Monday, September 17, 2007

IBM Claims New Nanotech Breakthrough

To explain how much storage capacity IBM's new breakthroughs in nanotech might mean somewhere down the line, IBM said that storing data on small clusters or individual atoms could mean that almost 30,000 feature-length movies, or all of the millions of videos on YouTube, could be stored on a device the size of an iPod.

If you already think your fingers are too big for some of today's small electronic devices, you likely won't be happy to know that new discoveries from IBM could make such devices much, much smaller and more powerful.

On Thursday, the Armonk, New York-based company announced what it called "two major scientific breakthroughs." Its researchers took a big step toward figuring out how to get individual atoms to hold a specific magnetic direction, which would allow them to store data. And they got closer to developing a logic switch between molecules, and even between individual atoms inside a molecule, which could lead to molecular or submolecular processors.

The research, detailed in two reports in the journal Science, does not mean that we'll soon be seeing a supercomputer the size of a grain of sand. But the research does take several important steps in that direction.

All YouTube Videos on an iPod

The work toward getting a single atom to store data involves measuring a property called magnetic anisotropy, which is how well an atom can maintain a specific orientation, representing the one or zero used in digital storage. The company said that, before the new breakthrough, no one had been able to successfully measure the magnetic anisotropy of individual atoms.

To understand how much storage capacity that could mean, it would be best if you were sitting down. IBM said that storing data on small clusters or individual atoms could mean that almost 30,000 feature-length movies, or all of the millions of videos on YouTube, could be stored on a device the size of an iPod.

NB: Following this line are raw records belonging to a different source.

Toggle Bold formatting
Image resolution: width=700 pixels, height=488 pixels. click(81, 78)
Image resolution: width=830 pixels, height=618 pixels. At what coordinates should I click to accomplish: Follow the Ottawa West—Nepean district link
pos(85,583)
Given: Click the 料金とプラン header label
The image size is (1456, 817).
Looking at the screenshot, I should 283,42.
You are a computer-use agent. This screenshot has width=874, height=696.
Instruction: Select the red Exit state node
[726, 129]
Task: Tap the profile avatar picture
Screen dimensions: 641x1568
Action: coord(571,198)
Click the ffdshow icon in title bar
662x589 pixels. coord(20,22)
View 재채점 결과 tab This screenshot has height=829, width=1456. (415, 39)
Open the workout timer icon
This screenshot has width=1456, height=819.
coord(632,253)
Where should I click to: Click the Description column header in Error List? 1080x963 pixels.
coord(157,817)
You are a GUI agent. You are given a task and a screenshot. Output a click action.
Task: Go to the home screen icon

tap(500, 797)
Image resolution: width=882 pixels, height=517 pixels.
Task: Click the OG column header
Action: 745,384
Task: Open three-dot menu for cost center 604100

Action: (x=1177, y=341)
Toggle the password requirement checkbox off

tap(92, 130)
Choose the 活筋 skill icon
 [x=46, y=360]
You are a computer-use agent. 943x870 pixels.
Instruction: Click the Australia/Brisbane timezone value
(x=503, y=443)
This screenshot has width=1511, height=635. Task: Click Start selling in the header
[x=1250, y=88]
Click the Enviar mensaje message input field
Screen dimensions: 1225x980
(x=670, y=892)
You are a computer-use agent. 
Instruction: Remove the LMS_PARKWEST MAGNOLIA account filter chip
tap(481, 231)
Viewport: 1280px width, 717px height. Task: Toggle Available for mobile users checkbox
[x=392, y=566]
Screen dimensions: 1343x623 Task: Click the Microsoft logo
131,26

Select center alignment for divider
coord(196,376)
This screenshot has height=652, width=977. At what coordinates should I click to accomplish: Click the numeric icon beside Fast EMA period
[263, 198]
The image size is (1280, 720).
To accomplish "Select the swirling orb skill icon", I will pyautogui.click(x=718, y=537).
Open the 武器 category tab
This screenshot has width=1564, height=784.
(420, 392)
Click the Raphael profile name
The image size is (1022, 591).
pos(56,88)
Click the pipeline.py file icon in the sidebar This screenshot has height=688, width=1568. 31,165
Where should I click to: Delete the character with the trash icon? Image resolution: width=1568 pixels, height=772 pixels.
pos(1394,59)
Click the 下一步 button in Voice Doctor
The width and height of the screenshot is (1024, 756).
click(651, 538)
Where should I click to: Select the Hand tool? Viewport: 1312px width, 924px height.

"We are now one step closer to figuring out how to store data at the atomic level," said Gian-Luca Bona, an IBM manager of science and technology.

Speck of Dust

In addition to highlighting the storage breakthroughs, the researchers pointed the way to enormous processing power in extremely small sizes by developing a single-molecule switch that "can operate flawlessly without disrupting the molecule's outer frame."

Keeping the outer molecule intact is a critical advance of the new research. Among other things, it enabled researchers to use atoms inside one molecule to switch atoms in another, nearby molecule -- a basic logic switch. Earlier research at IBM and other labs has been able to switch inside single molecules, but it always changed their shape -- something you don't want to do if you're building logic gates or memory elements.

If single-atom storage didn't take your breath away, consider submolecular switches as the basis for logic gates and electrical circuits. IBM said some researchers speculate that such miniaturization could mean computer chips as small as a speck of dust.

While shopping for the fastest new piece of dust on the market is still some years away, researchers are moving on to the next step for the switches -- building a circuit, and then figuring out how to create a chip.